> [Action item] Beginning with the line that contains "Where should I click to: Select", reproduce every line through the end of the records below exactly, and leave the pictures out.

* * * * * * * * *

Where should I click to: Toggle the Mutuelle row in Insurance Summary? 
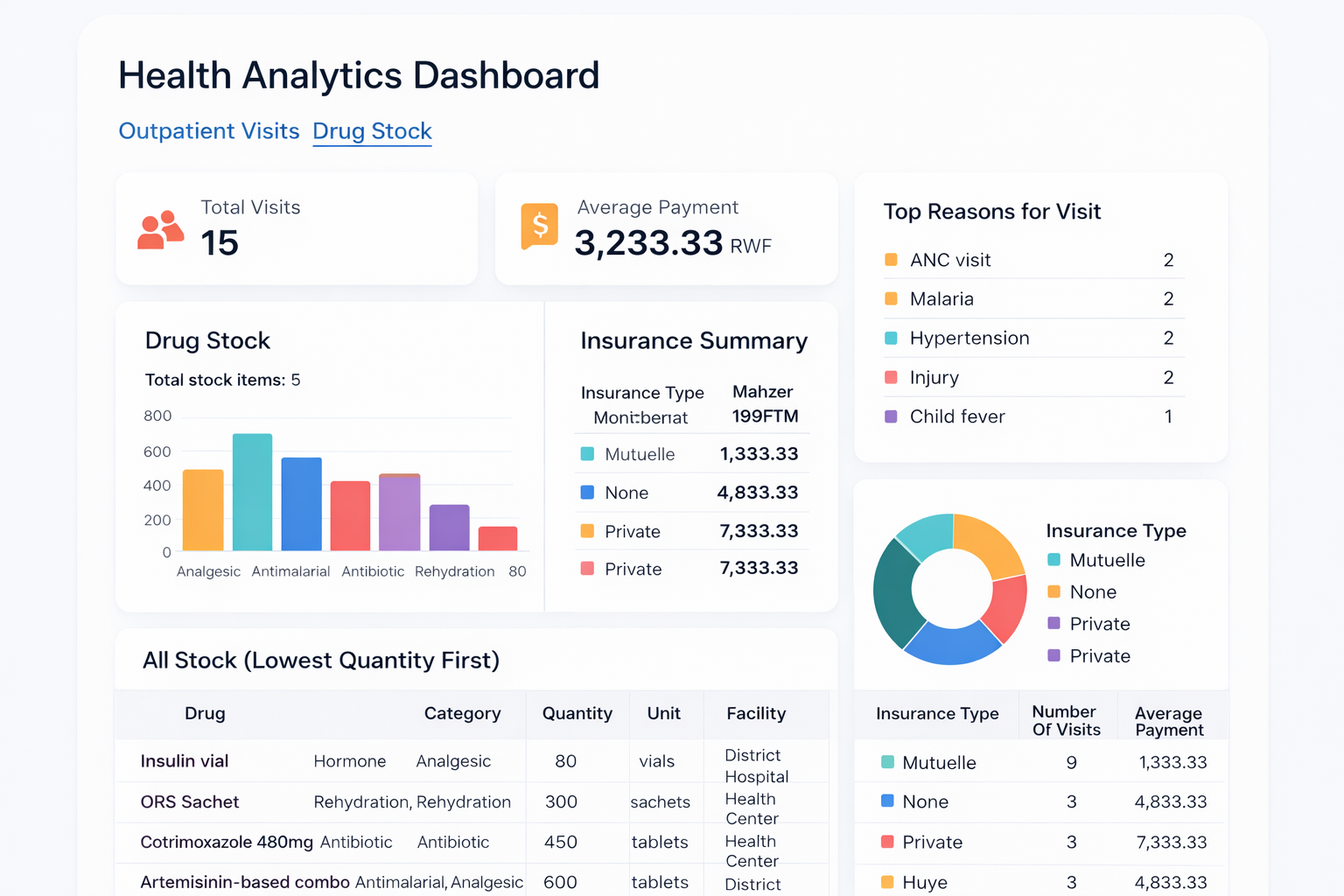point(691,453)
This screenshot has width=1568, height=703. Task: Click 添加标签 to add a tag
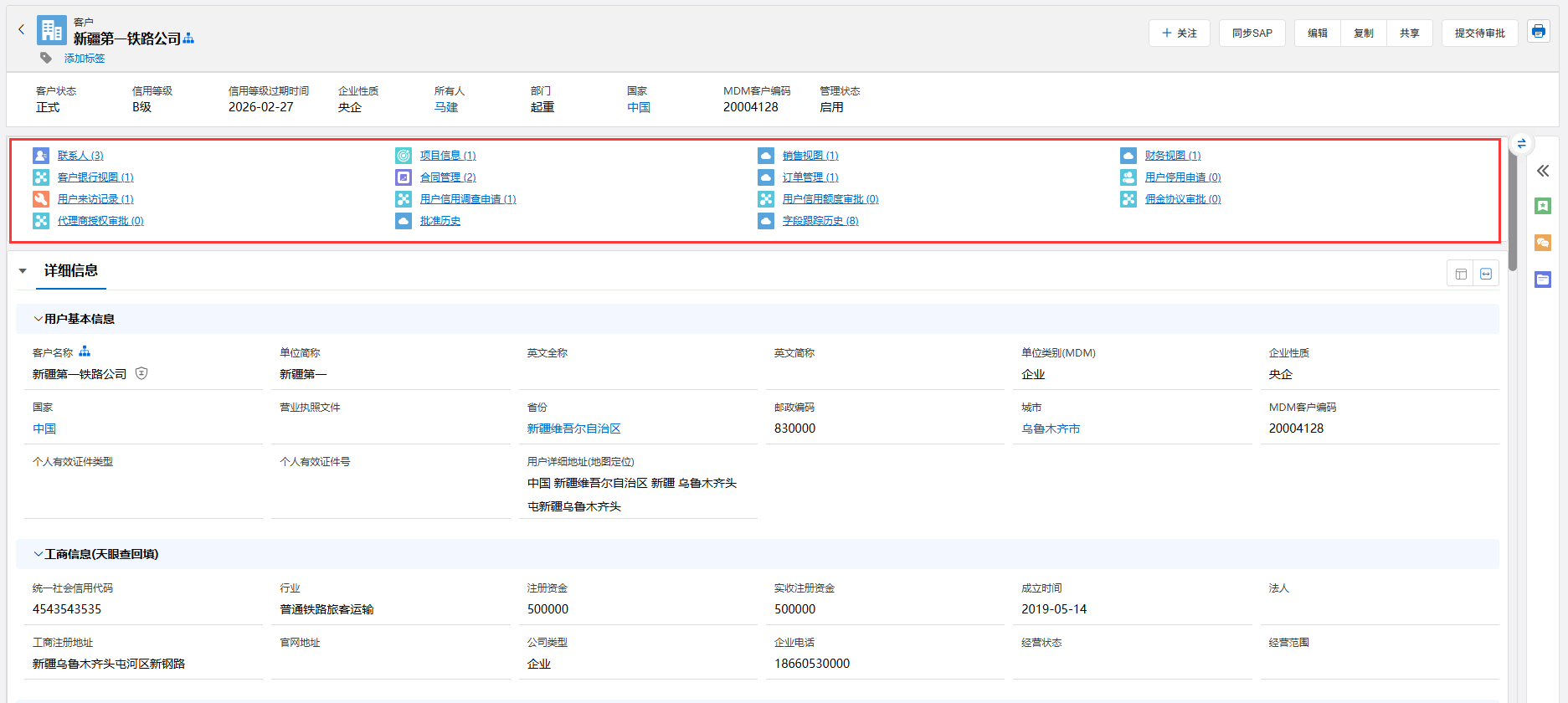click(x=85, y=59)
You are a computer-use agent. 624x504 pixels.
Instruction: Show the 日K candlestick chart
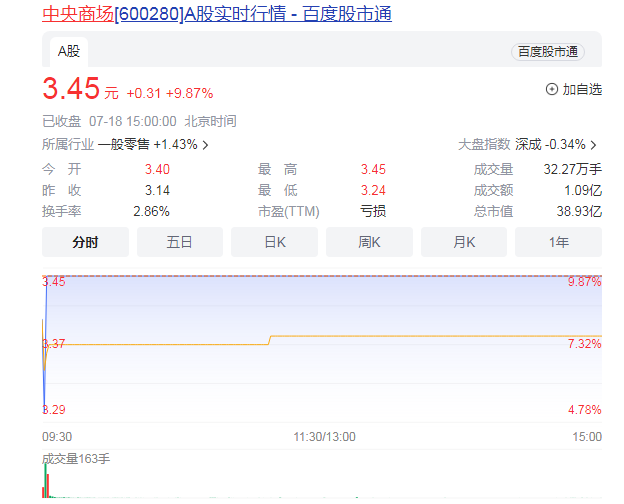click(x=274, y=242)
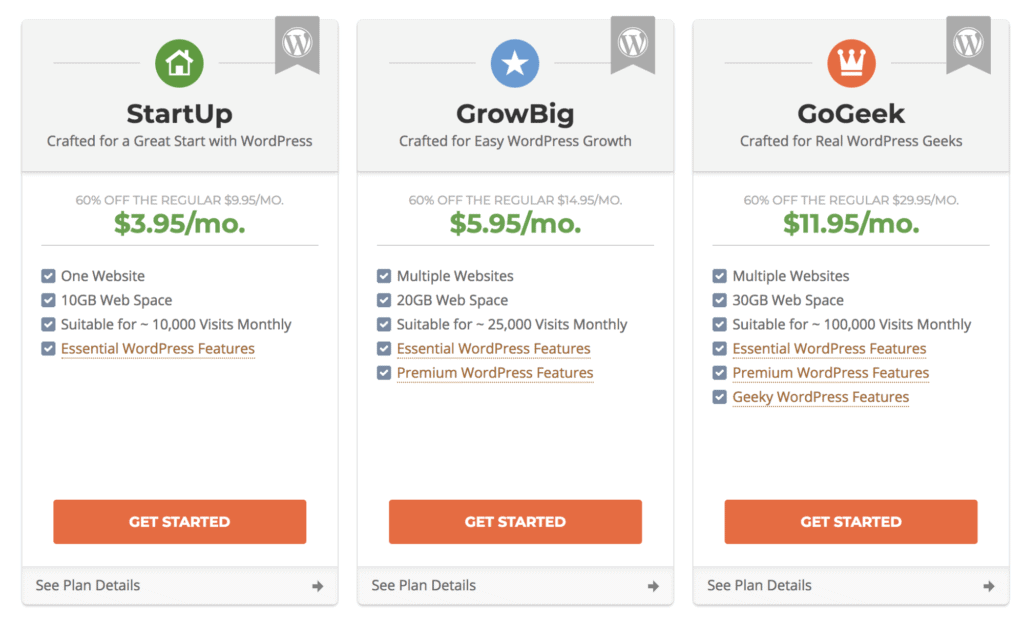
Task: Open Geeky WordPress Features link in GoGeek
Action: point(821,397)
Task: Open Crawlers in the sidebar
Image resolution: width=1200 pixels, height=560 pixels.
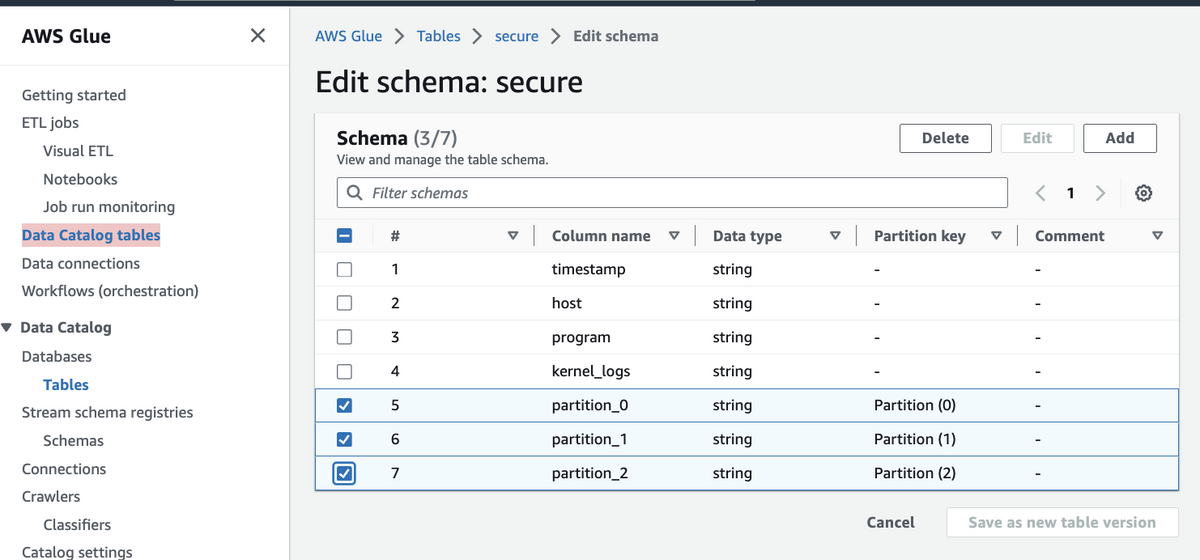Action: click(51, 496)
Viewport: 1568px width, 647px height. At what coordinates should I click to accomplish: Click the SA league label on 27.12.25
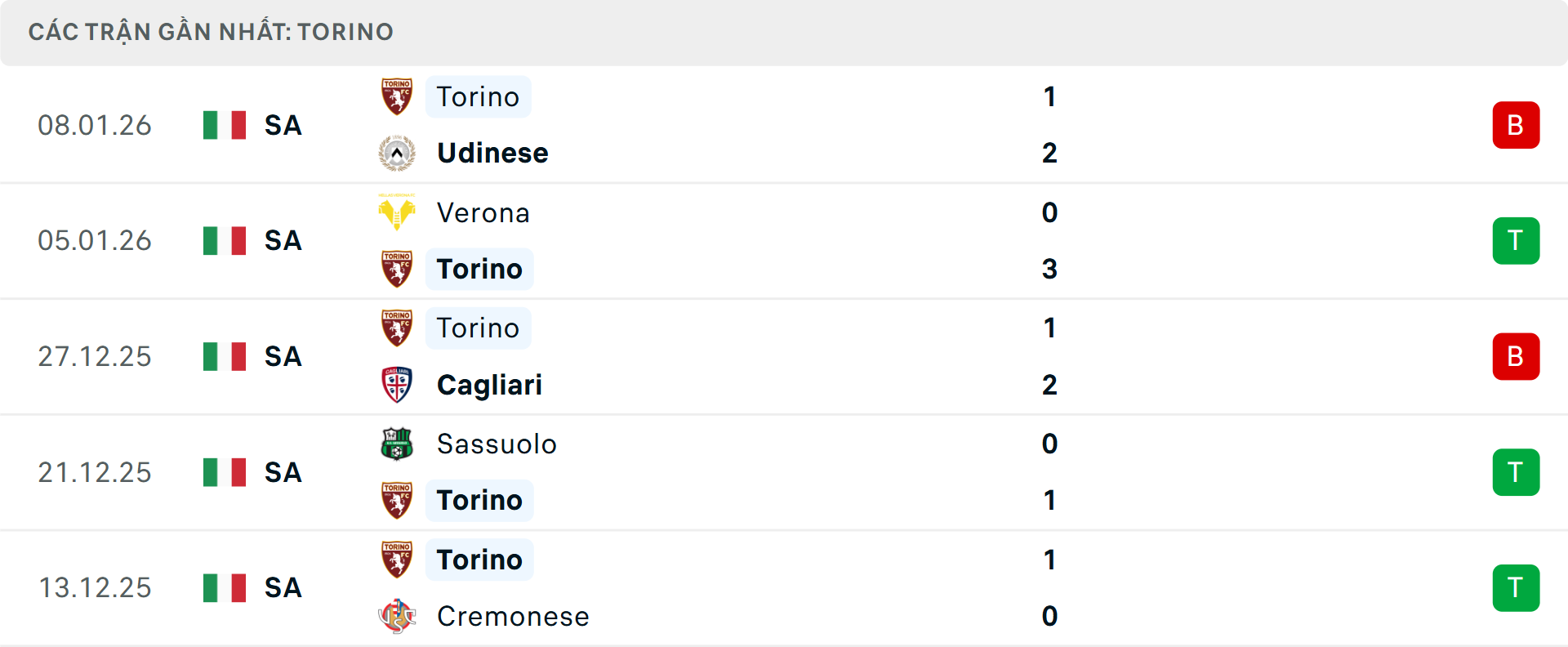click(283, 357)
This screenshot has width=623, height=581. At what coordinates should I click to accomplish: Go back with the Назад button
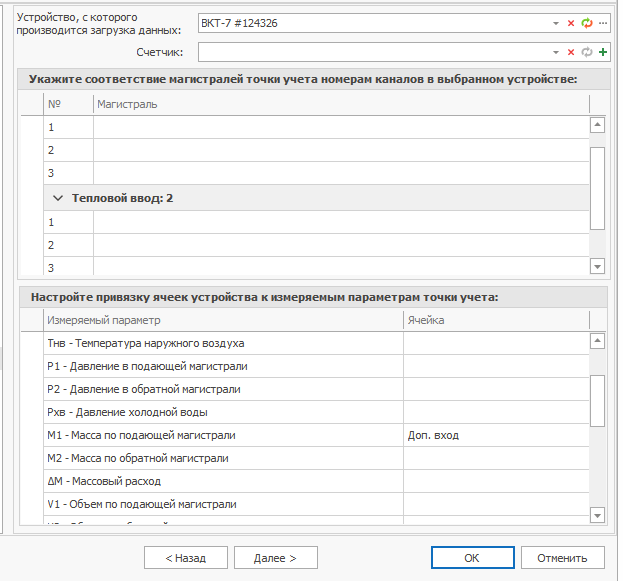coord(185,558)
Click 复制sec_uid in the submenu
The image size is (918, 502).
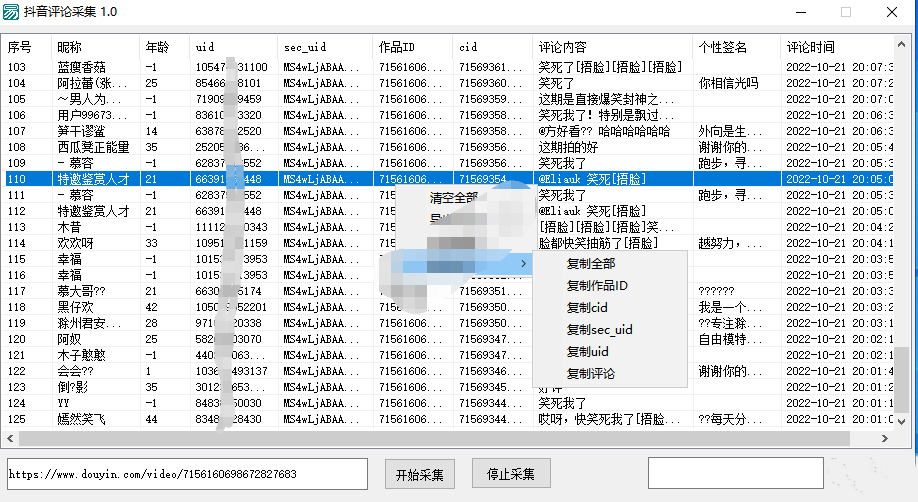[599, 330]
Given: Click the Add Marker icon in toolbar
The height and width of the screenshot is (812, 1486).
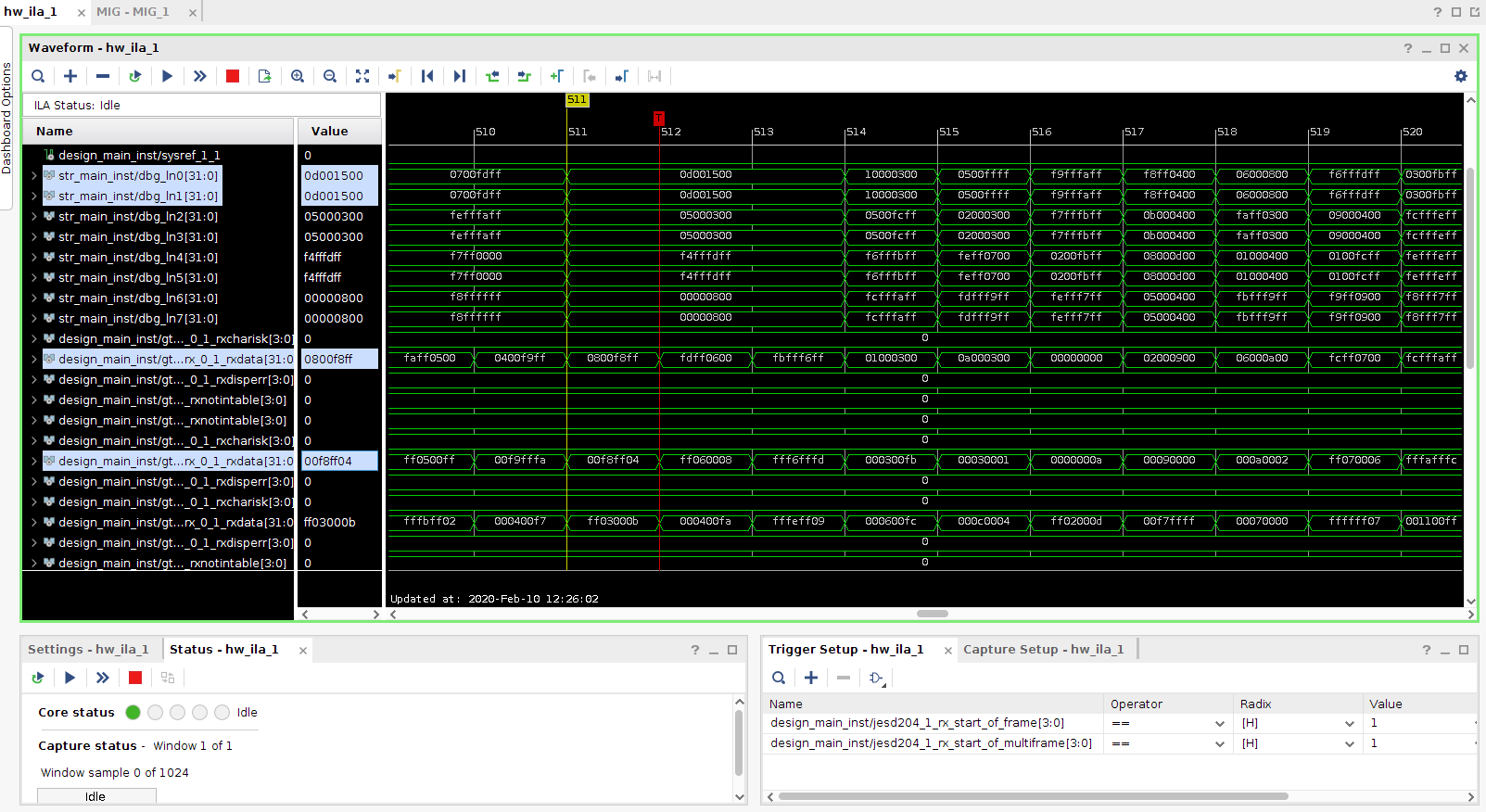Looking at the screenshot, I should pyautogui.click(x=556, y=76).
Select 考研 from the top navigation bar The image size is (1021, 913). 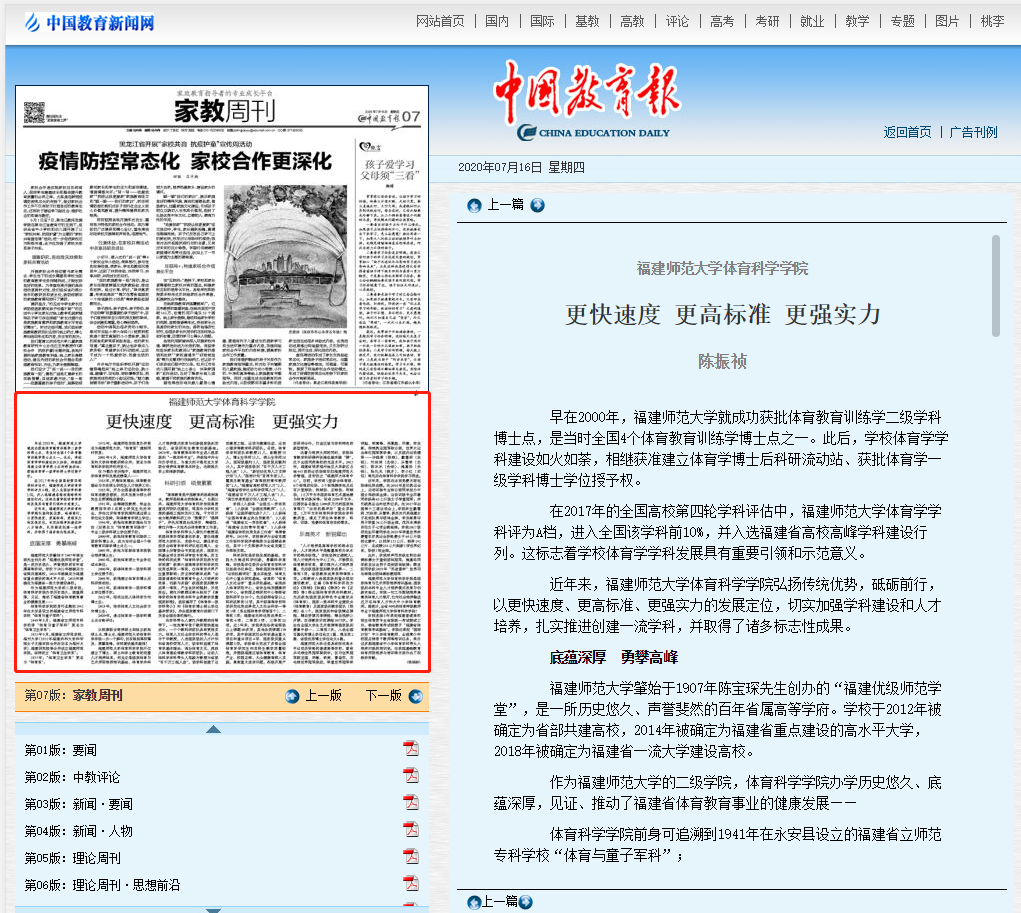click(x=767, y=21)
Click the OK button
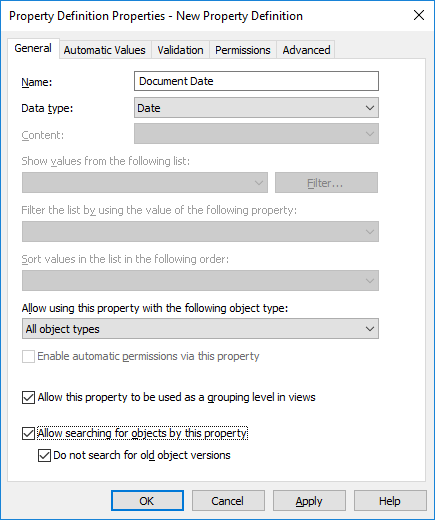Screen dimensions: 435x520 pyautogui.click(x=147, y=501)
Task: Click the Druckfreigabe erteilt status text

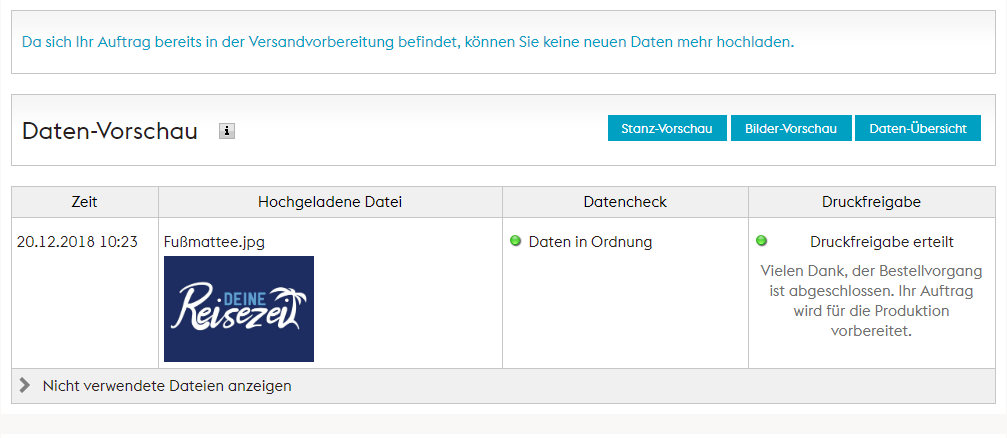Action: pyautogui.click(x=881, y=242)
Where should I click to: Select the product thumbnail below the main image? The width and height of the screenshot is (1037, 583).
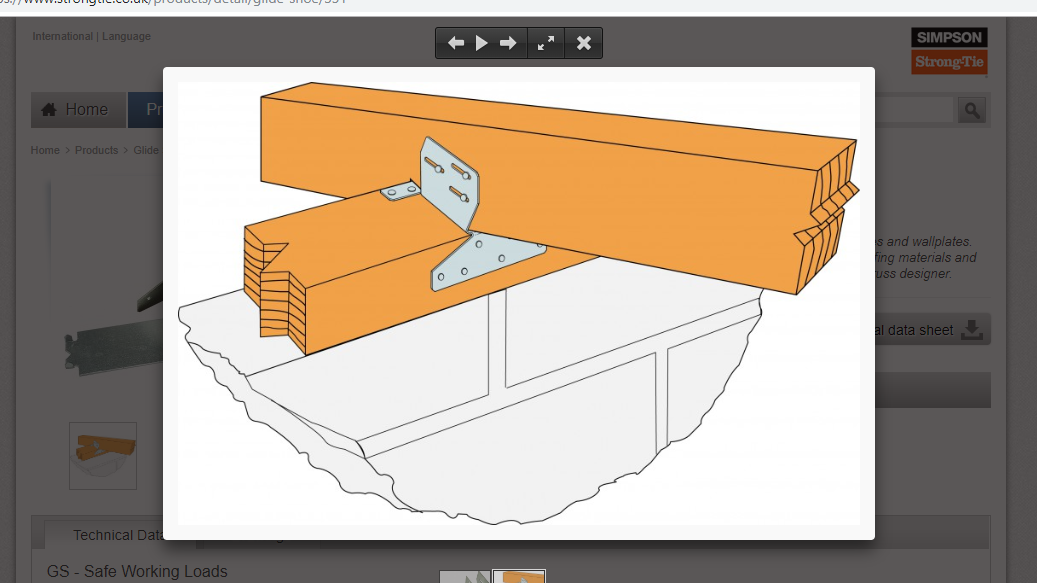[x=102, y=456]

* * * * * * * * *

> [Answer]
Where should I click to: Select the product thumbnail below the main image? The width and height of the screenshot is (1037, 583).
[x=102, y=456]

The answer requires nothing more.